One of its prime ministries is the campus ministry that covers some of the largest college campuses in southern and northern California, including the University of California, Riverside, Santa Monica College, San Jose State University, University of Southern California, University of California, Los Angeles, University of California, Irvine, University of California, Berkeley, California State University, Long Beach, California State University, Northridge, California Institute of Technology, University of California, Santa Barbara, University of California, San Diego, and others.

Other ministries include summer overseas mission trips where members are encouraged to participate in overseas missions to countries and regions including Thailand, Japan, Asia Minor, Cambodia, East Asia, Mongolia, Central Asia, Laos, South Africa and Hawaii for interstate mission.

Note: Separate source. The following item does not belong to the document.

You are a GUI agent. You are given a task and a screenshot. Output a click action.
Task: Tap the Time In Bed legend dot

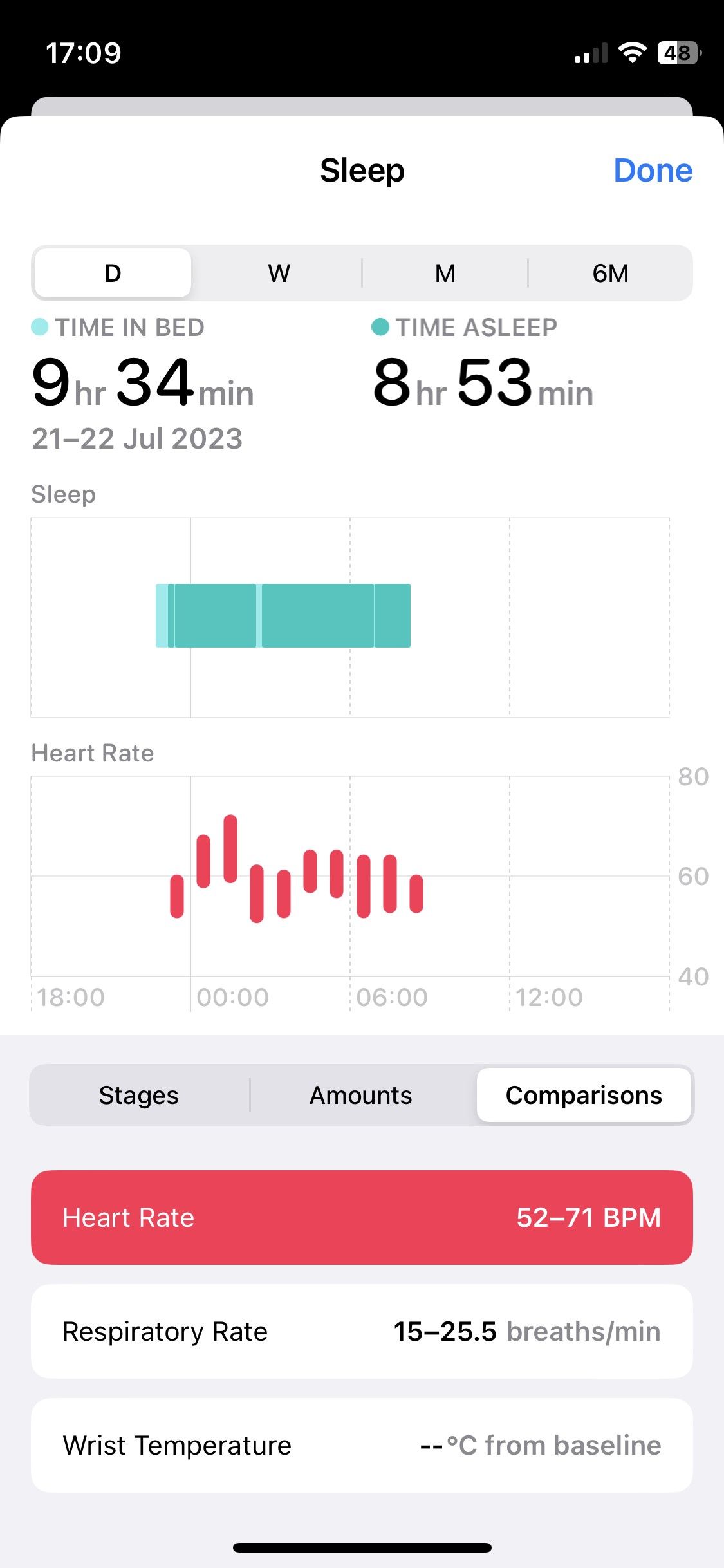point(40,327)

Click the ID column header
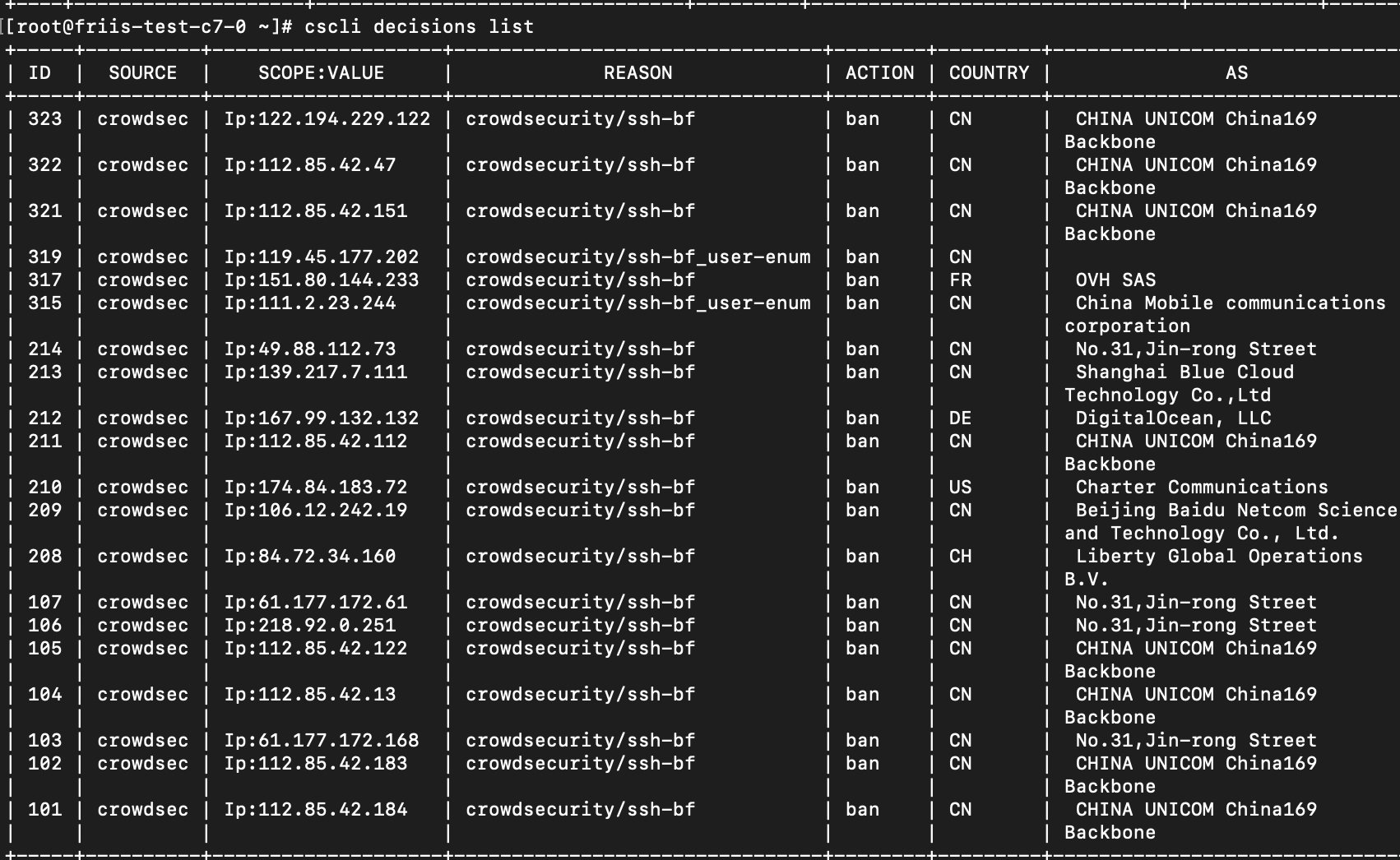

Activities during the mission may include cross-cultural events, teaching English to foreigners, showing films and performing tae-kwon-do demonstrations and if circumstances are safe enough, proselytism. Since 1997, Korea Campus Crusade for Christ, Los Angeles, has been conducting annual summer mission trips that have come to include upwards of 500 college students participating in the ministry as short-term missionaries.

KCCC has a weekly prayer gathering called Gethsemane every Thursday at Dong Shin Church in Fullerton.

==iMPACT==
iMPACT is a dance ministry within KCCC. The team practices at KCCC headquarters. iMPACT consists of members all over California from University of California Colleges, Cal State Universities, and Community Colleges. As of 2013 the director and coordinator was Jason Cheung. iMPACT's main performance is the annual Vision Conference, E-Crusade, and Korea Conference.